Takeda’s New Headquarters: In Pursuit of Tradition and Innovation


PhotographySeiichi Saito TextKaori Iwasaki Hair & Make-upMiho Hamaya

Takeda Pharmaceutical Company Limited, one of Japan’s leading and most long-established companies, active in 70 countries and regions, recently opened its new Global Headquarters in Tokyo. We asked the person in charge of the move to the new building about the changes that Takeda is implementing in its working practices, as well as the inspirations incorporated in the design.

The interior of LIFE CAFÉ enables employees to enjoy a space that exudes the warmth of wooden surfaces, together with the fresh, clean feeling of stainless steel. The room can be used for multiple purposes, from meals to meetings.

The warmth of the wooden interior and a soft, natural light infuse the wide-open floors. The large windows that form the exterior walls provide a grand vista of the skies over Tokyo and its cityscape, including TOKYO SKYTREE. Following lunch, the afternoon hours see people enjoying a little free time in the employee-only cafeteria, LIFE CAFÉ, on the 20th floor. Some sit on their own, working on their laptops facing the windows, while others are in groups, having informal meetings. Of course, some employees are simply enjoying a late lunch.

237 years since its founding, Takeda Pharmaceutical Company Limited now operates in more than 70 countries around the world. Its new base for those activities—Takeda Global Headquarters—opened this summer in Nihombashi, Tokyo. LIFE CAFÉ is a venue that symbolises the innovations in work styles that Takeda has sought, with the construction of the new head office providing an opportunity to implement them.

‘Through the building’s construction, I wanted to institute a revolution in our employees’ working habits, rather than making it just another move to a new address,’ says Yasuhiro Fukutomi, the project leader who handled the transition. ‘What’s important is to create an environment where employees can get their work done in an energised manner, while at the same time having a building that expresses the originality of the company’.

The aim was to construct not just another typical new building, but one that was uniquely ‘Takeda-like’. An inspired response to that request for the design of the building space came from the creative director Kashiwa Sato, who came up with the ‘life force’ design concept after numerous conversations with Takeda’s CEO, Christophe Weber.

Takeda’s CEO Christophe Weber (left) and Creative Director Kashiwa Sato (right).

Yasuhiro Fukutomi, Head of Corporate Strategy and the CEO Office, who we interviewed about the project.

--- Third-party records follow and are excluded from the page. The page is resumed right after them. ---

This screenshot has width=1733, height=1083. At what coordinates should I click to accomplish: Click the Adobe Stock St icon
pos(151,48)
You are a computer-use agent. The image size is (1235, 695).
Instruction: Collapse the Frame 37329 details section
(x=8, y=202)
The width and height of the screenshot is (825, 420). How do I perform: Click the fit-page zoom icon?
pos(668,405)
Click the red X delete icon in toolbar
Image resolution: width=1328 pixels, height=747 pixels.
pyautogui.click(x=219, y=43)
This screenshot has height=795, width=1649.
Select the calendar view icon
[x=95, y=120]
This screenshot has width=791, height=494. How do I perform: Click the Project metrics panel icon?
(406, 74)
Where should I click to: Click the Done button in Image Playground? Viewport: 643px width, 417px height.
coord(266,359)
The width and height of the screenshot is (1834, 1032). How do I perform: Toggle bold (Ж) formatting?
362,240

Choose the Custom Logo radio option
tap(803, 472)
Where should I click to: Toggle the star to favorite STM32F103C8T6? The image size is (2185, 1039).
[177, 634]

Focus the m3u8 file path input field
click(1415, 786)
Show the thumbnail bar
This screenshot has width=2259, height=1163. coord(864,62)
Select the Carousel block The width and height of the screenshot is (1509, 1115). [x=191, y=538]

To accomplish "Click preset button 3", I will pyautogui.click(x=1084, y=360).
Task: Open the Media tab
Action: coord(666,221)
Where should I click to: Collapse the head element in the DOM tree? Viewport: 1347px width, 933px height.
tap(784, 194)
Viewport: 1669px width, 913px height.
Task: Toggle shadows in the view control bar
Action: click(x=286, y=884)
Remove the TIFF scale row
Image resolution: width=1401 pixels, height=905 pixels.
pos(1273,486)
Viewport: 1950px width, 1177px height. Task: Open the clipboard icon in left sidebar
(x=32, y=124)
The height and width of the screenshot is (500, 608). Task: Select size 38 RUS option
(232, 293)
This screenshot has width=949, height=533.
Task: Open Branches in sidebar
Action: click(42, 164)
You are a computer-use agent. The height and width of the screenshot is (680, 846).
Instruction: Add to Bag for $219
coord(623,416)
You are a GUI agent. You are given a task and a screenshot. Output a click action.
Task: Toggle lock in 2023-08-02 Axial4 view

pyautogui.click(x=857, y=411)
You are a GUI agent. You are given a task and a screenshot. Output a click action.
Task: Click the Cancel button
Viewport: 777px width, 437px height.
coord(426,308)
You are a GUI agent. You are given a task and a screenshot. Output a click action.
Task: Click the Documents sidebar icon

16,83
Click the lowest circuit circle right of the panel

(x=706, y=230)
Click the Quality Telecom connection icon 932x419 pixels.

Fukutomi says, ‘Although we are a Japanese company with a long history, we are continuing to strengthen our global presence. In addition to being guided by Japanese traditions and propelled by energy that leads to further corporate growth, our identity as a pharmaceutical company is also one of ‘being involved with life’. Kashiwa Sato has been able to express Takeda’s unique identity through the concept of ‘life force”.

In many places throughout the building, the walls feature installation art in the form of precisely cut and geometrically aligned pieces of wood, arranged in various patterns. In the entrance to the building, these artworks symbolise the Japanese characters for ‘water’ and ‘light’—水 and 光—as they provide the source of all life. The reception area on the fourth floor features an interior design highlighting the characters for ‘earth’ and ‘wood’—土 and 木—representing the healthy growth of the company. Meanwhile, the conference room is adorned with the characters for ‘future’—未来—while the interior of LIFE CAFÉ features stylised typography for the words ‘life’—生—and ‘connections’—絆.

Fukutomi continues, ‘LIFE CAFÉ remains open from morning to evening. Before we moved to this building, our old cafeteria was only accessible to employees for a few hours around noontime. Recently, an increasing number of employees are spending time doing a little work or studying in the café before heading to their desks. We have provided many of these kinds of places throughout the new headquarters, allowing them to work away from their desks’.

The reception area on the fourth floor is graced by natural wooden benches made entirely from native Japanese cypress. The greenery in the room, suggestive of ‘life force’, adds further energy to the space. The design on the wall’s surface is based on the Japanese characters for 'soil' and 'tree'—土 and 木.

The surfaces of the walls and lighting in the Life Café are decorated with the characters for 'person', 'future' and 'life' —人, 未来, and 生 (left to right). Many other examples of Japanese characters, all a part of the creative concept developed by creative director Kashiwa Sato, are found throughout the building.

Fukutomi says that a change of pace or mood can lead to more creative work. While Takeda already had a flex-time system, with employees also able to work from home, the transition to the new building has been accompanied by the company’s wholehearted promotion of highly flexible working arrangements, including telecommuting, that are free from restraints. Takeda, as a growing global company, now welcomes a wide variety of employees in terms of both nationality and working styles. The message that it wants to convey as it moves towards the future is already engraved in its new headquarters building.